== Exercise text ==

:::::

“Done with multiculturalism?”: Putting Canadian Attitudes towards Immigration to the Test

Posted on May 26, 2009 by Peter Schneck, University Osnabrück

Translation: Suzanne S. Zuber

From a European perspective, and particularly the German one, Canada has always appeared to be the ‘better’ and somehow ‘more legitimate’ version of America. Even though Canada is also a rather large country, it seems (and not only to us Germans) less threatening, less formidable, and also less violent than the USA-the quintessential country of immigration-which also makes Canada appear more ‘relaxed’ and fundamentally more tolerant. Canada is thus generally perceived as a nation where different ethnicities and ideologies can live side-by-side without problems, in other words, peaceably and productively.

Moreover, Canada does not lay claim to something like the ‘Canadian Dream’ of the fabulous ascent from dishwasher to millionaire and hardly anyone would associate Canada with expansive ‘American hegemony,’ worldwide ‘nation building,’ or aggressive globalization. Canadian flags are hardly being burned in front of TV cameras; to the contrary, they mostly serve backpackers around the world as a form of symbolic protection in risky regions of political and ethnic strife.

Canada, it seems, is the exemplary country of fundamental ethnic and cultural tolerance, a culture of cultures. This is reflected particularly in the resilience of Canada’s own cultural identity when it is faced with that which is culturally different, and in its healthy immunity against a fear of foreign infiltration. While German politicians emphatically speak of the German Leitkultur (‘guiding culture’) and like to cite criminal statistics in order to emphasize the protective function of immigration laws and deportation policies, most Canadians have long defined their own identity through concepts such as cultural pluralism, ethnic diversity, and the dynamic of intercultural change.

:::::

== Dataset extract ==
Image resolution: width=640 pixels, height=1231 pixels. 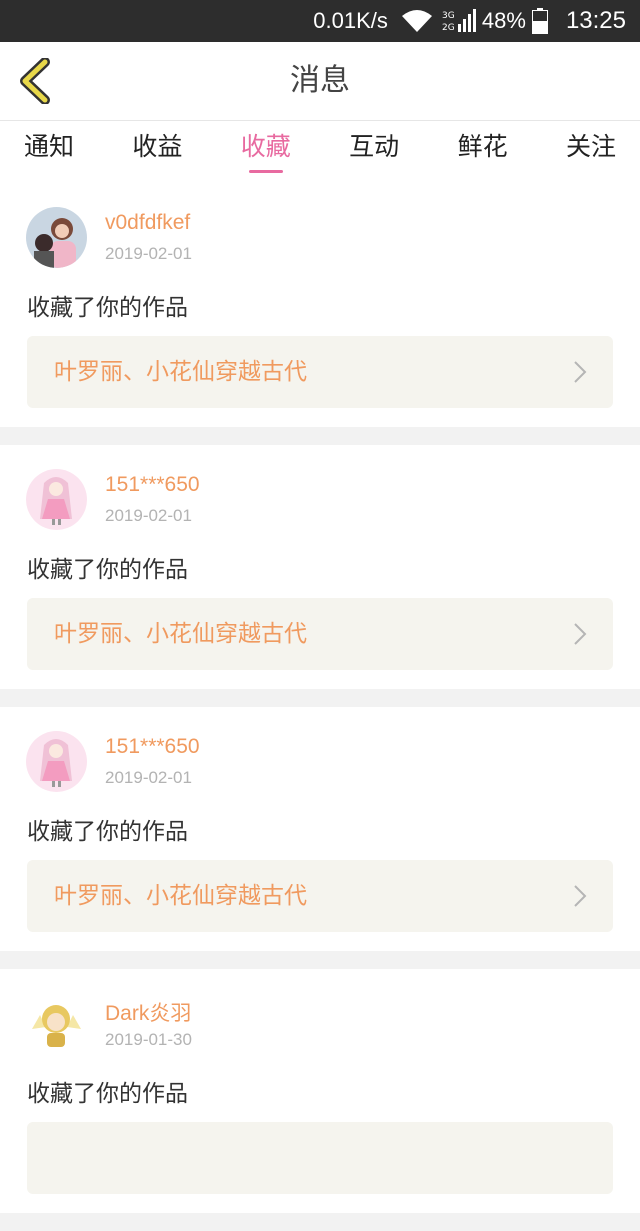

:::::

== Goal of the exercise ==
In the text on Canadian attitudes toward immigration, what purpose do Canadian flags mostly serve for backpackers around the world?

== Finished task ==
They serve as a form of symbolic protection in risky regions of political and ethnic strife.